─── DATA ROWS
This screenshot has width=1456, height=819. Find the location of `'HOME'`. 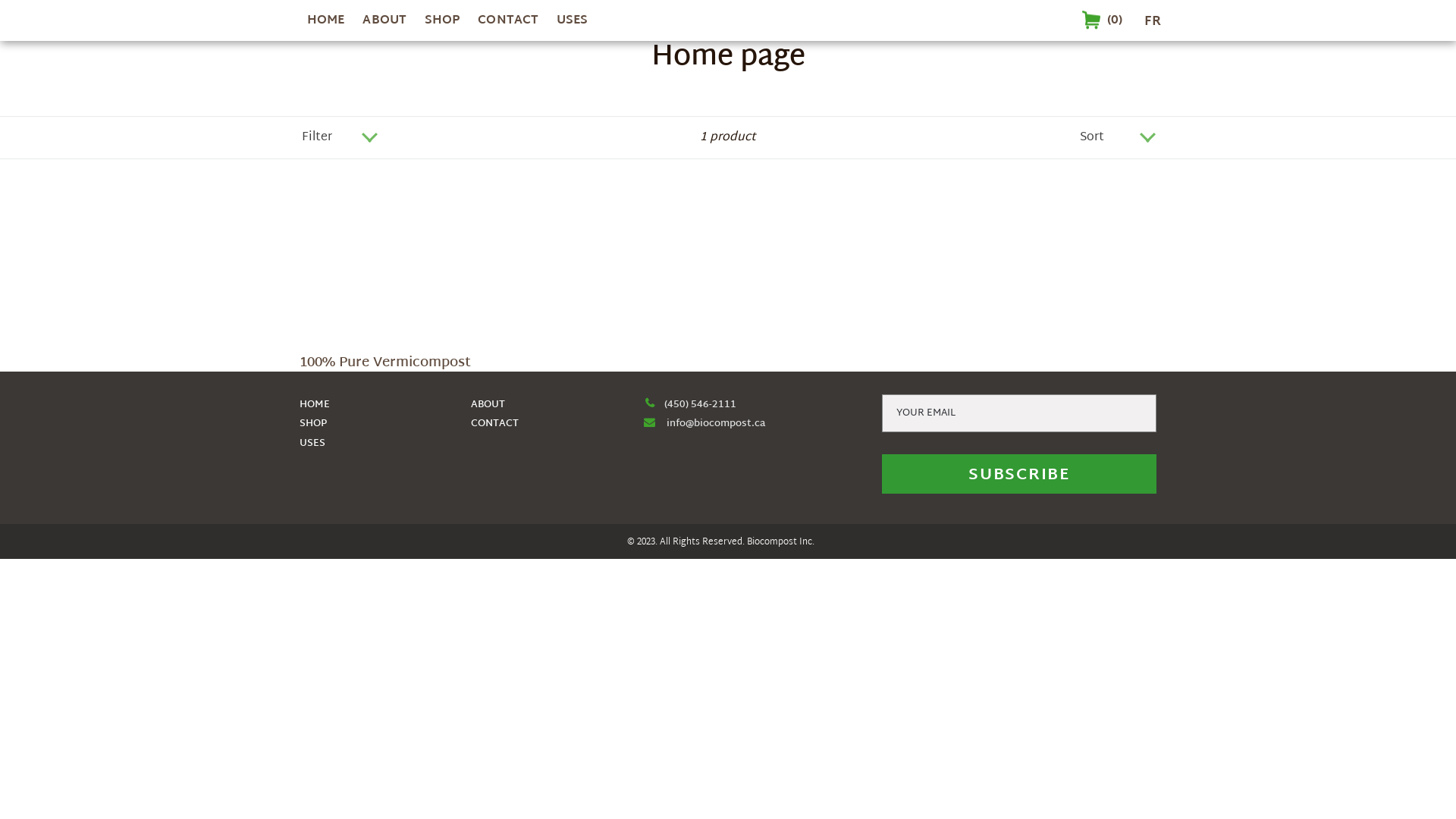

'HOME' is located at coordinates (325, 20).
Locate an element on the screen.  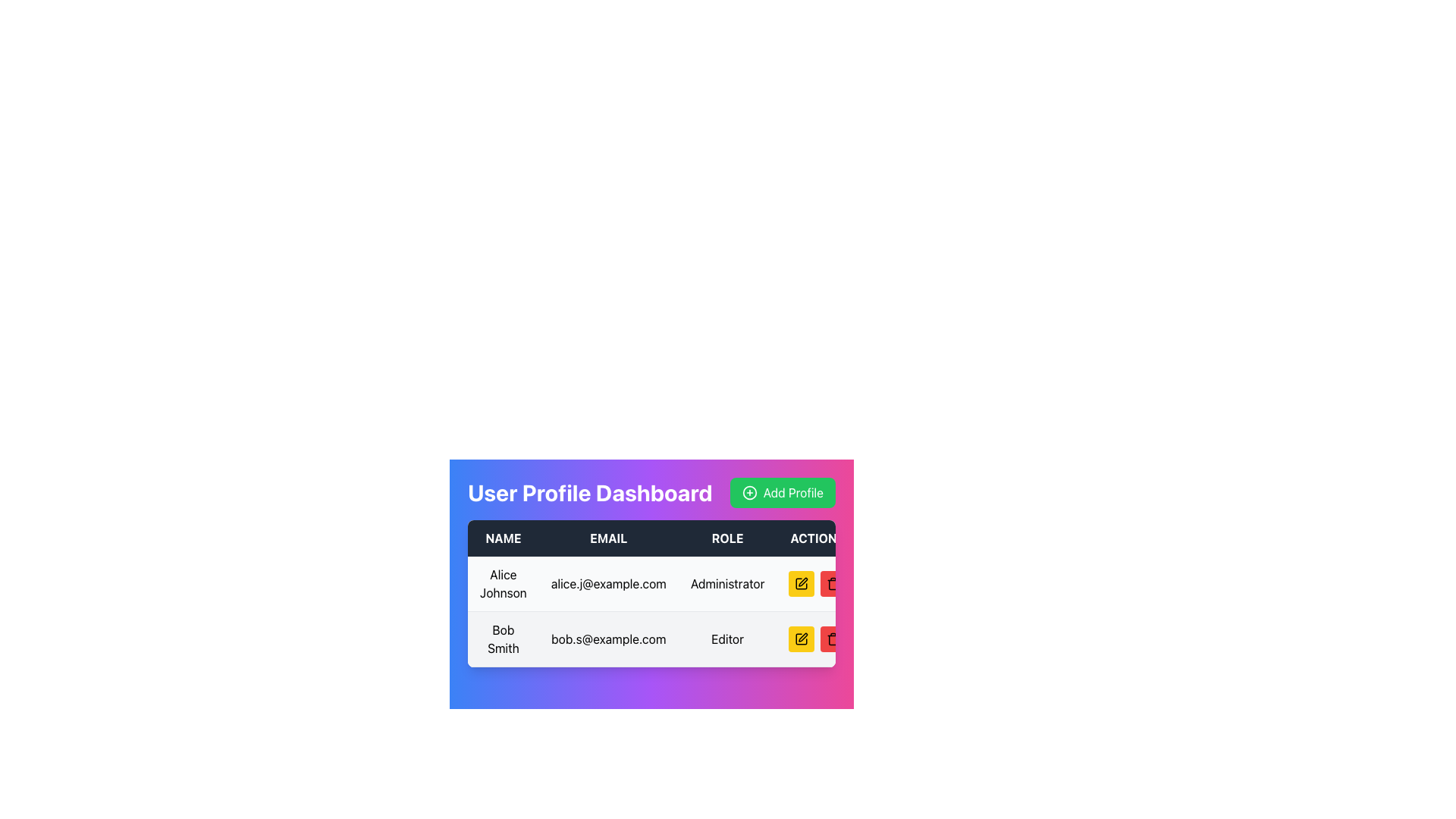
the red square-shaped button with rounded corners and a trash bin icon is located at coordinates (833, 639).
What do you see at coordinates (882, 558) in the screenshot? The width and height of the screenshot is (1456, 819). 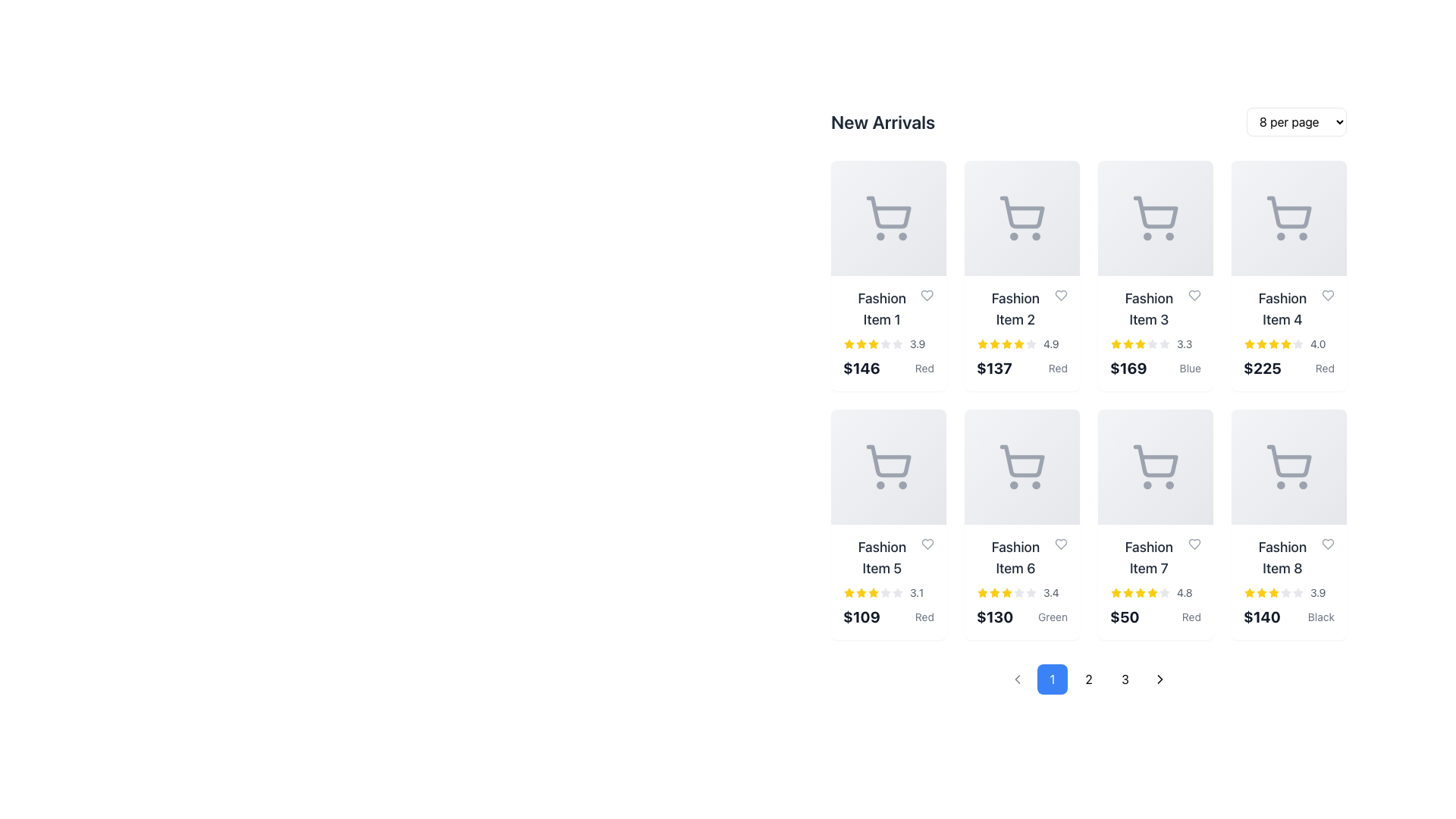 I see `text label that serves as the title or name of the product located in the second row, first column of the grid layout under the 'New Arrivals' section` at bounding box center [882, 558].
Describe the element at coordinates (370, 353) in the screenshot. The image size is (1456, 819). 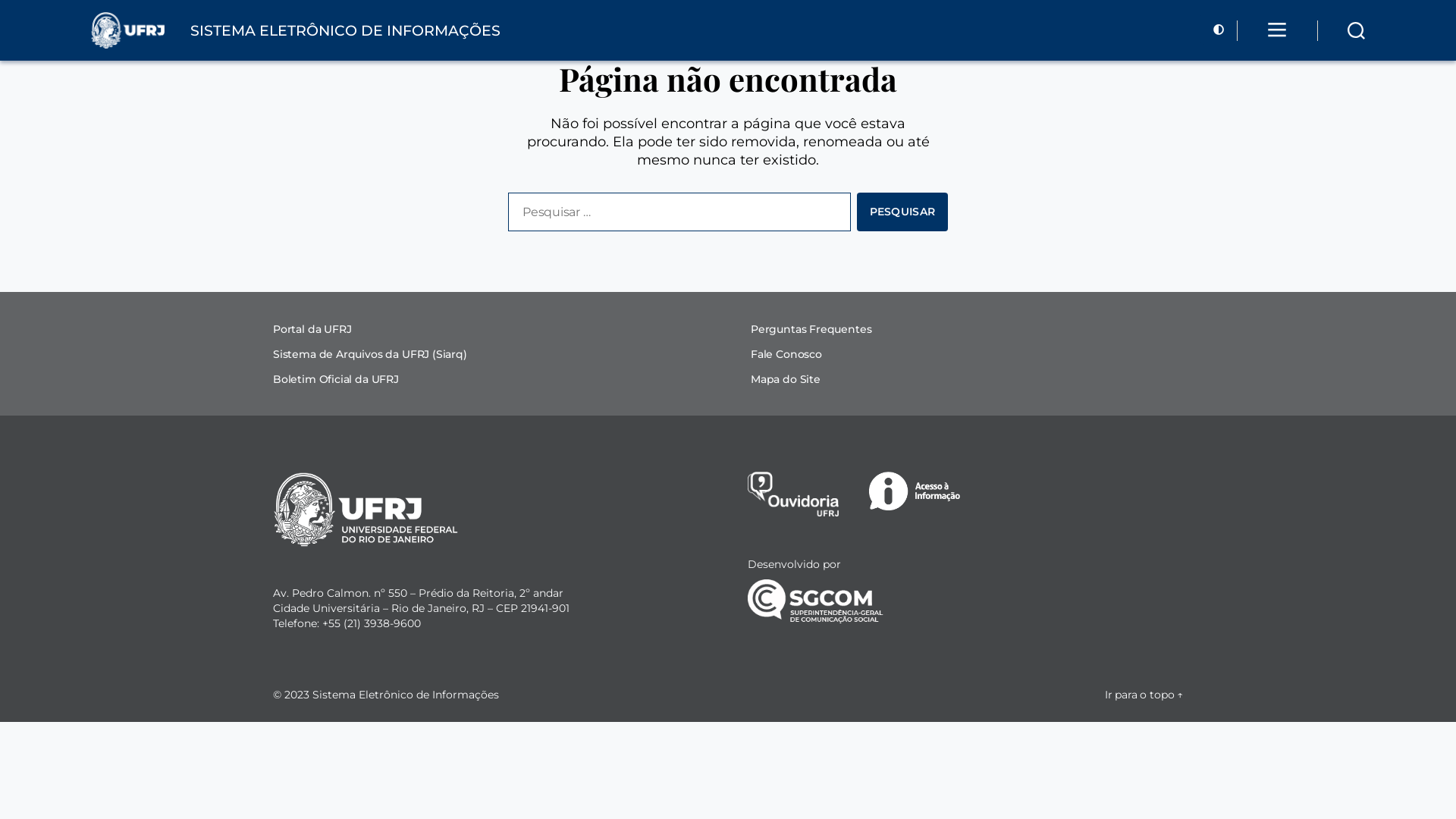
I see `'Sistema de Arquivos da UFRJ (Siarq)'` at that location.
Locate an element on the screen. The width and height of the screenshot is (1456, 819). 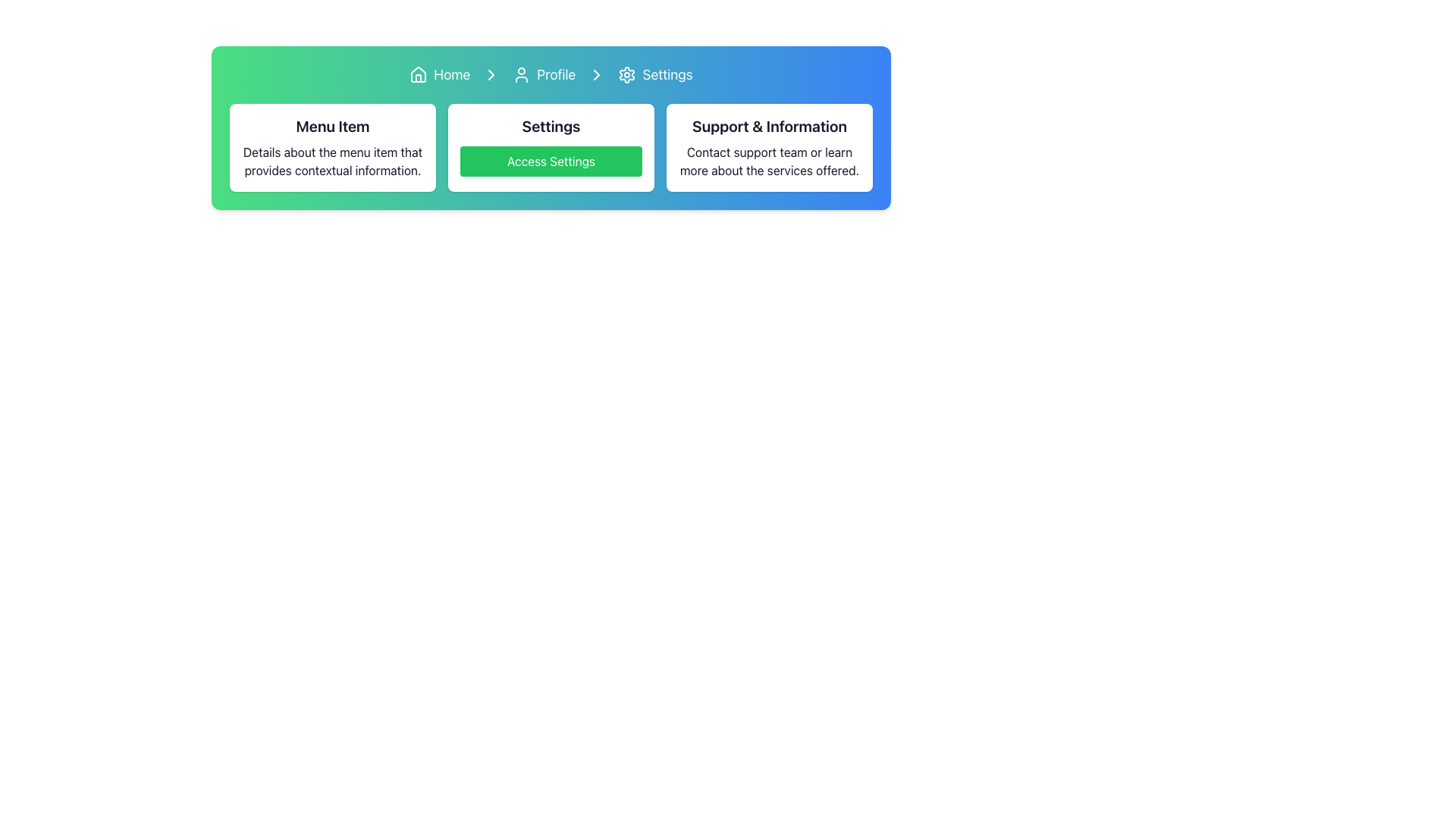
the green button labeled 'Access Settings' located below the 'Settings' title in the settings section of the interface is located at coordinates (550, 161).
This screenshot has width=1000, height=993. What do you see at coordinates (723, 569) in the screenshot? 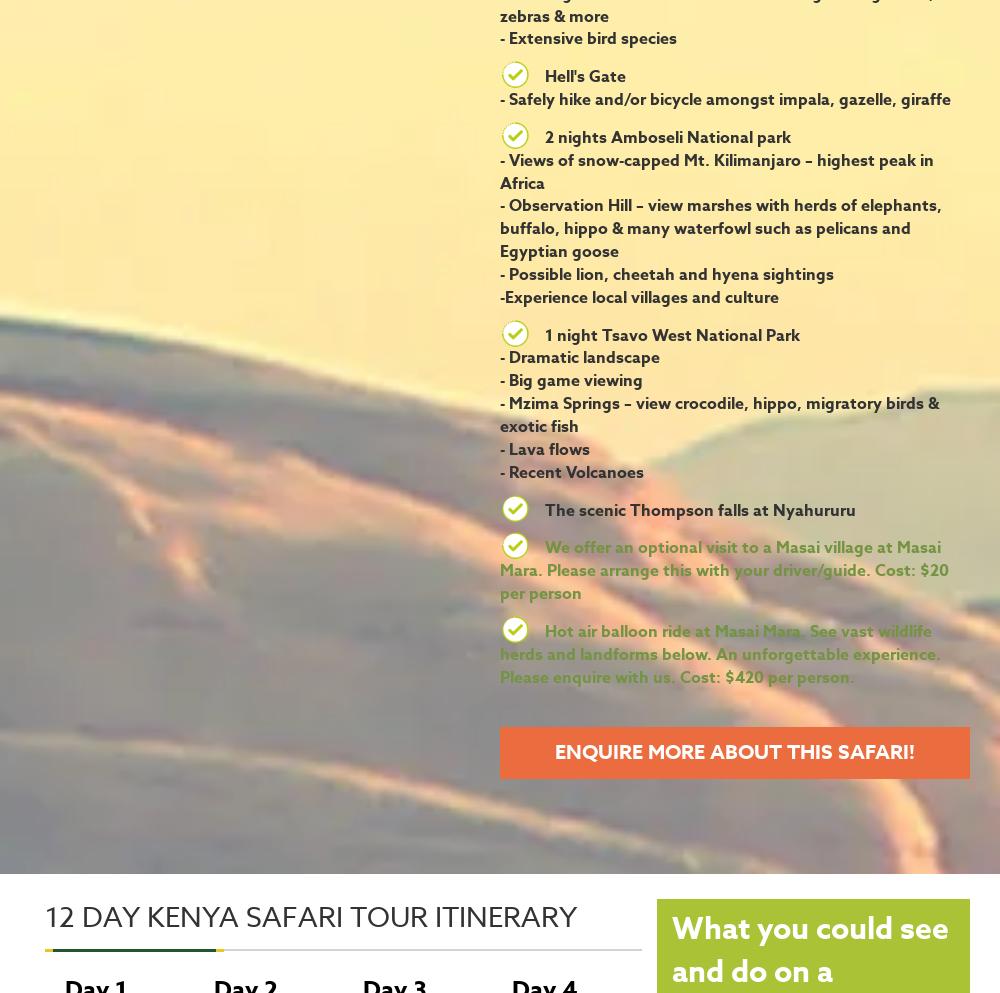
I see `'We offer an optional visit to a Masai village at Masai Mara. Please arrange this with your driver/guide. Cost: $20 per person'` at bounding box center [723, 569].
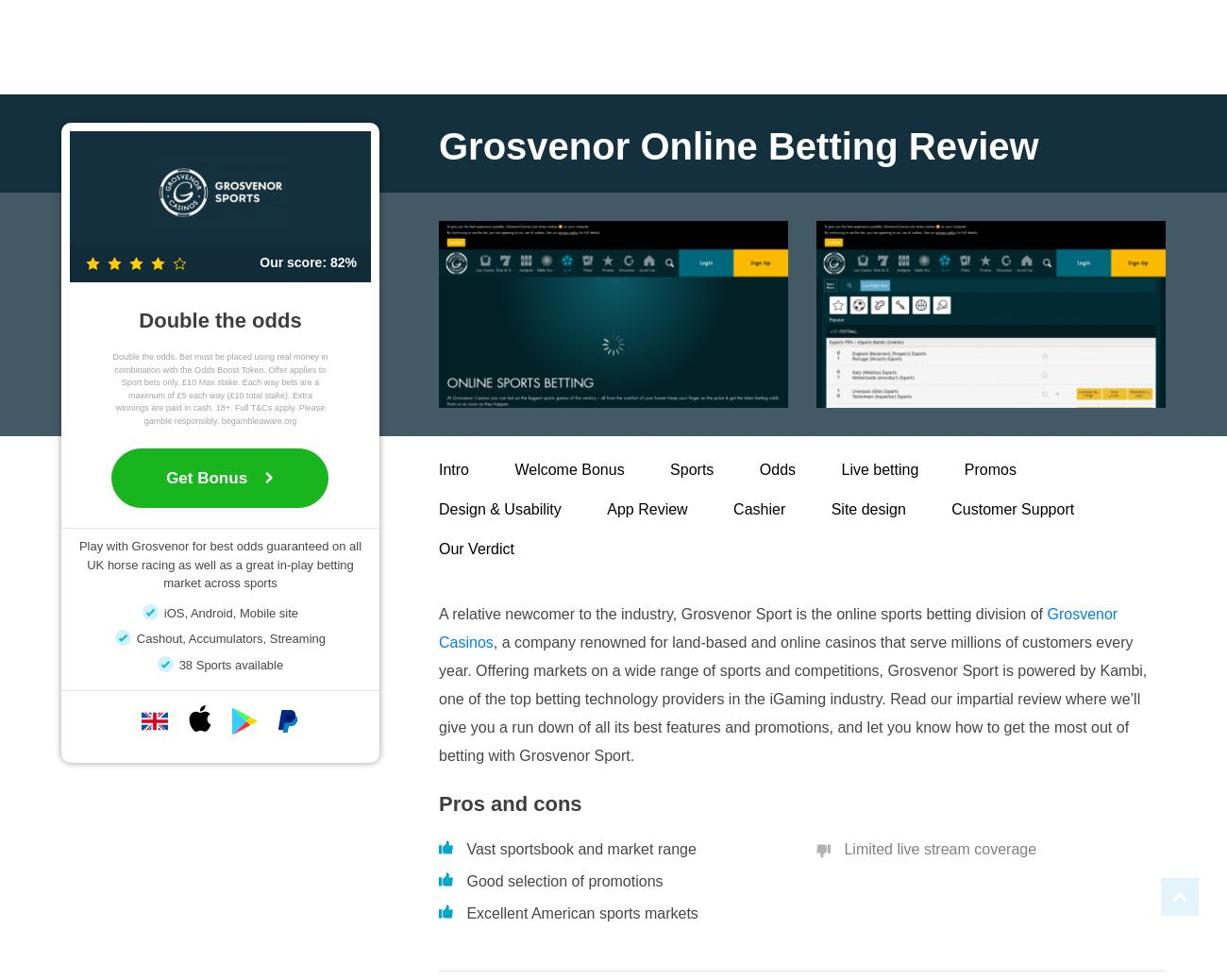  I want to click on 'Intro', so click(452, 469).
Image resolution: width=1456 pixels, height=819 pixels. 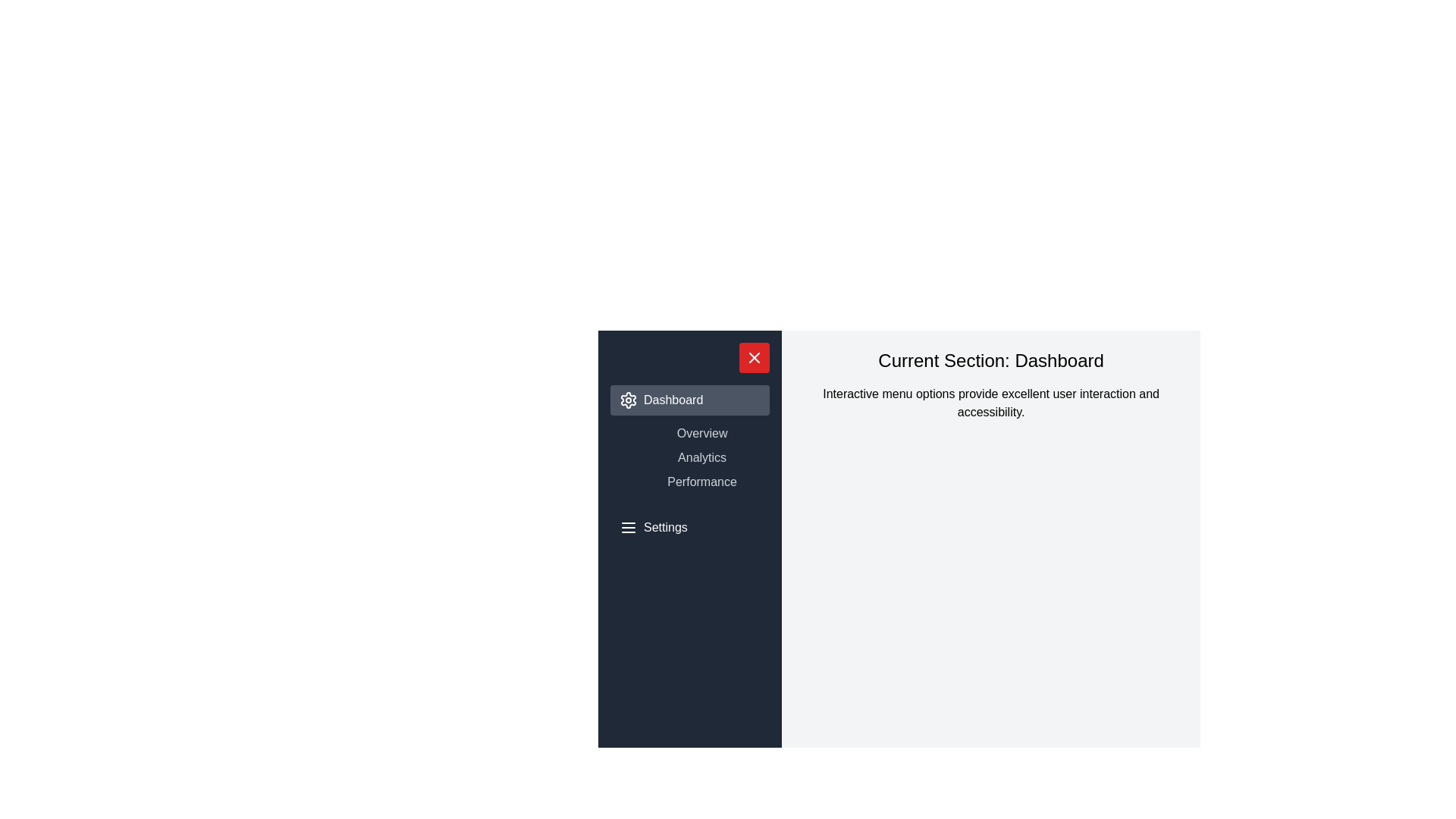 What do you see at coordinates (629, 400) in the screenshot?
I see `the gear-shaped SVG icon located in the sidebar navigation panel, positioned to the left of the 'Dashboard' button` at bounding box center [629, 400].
──────
AIM OF THE TASK: Starting at the beginning of the data and stopping after the line containing "coordinates (325, 20).", write those lines out again with "screenshot" switched to "image" and everything else unchanged. Leave the pictures out.

SOLUTION TO THIS EXERCISE:
This image has width=1456, height=819. Find the location of `'HOME'`. 

'HOME' is located at coordinates (325, 20).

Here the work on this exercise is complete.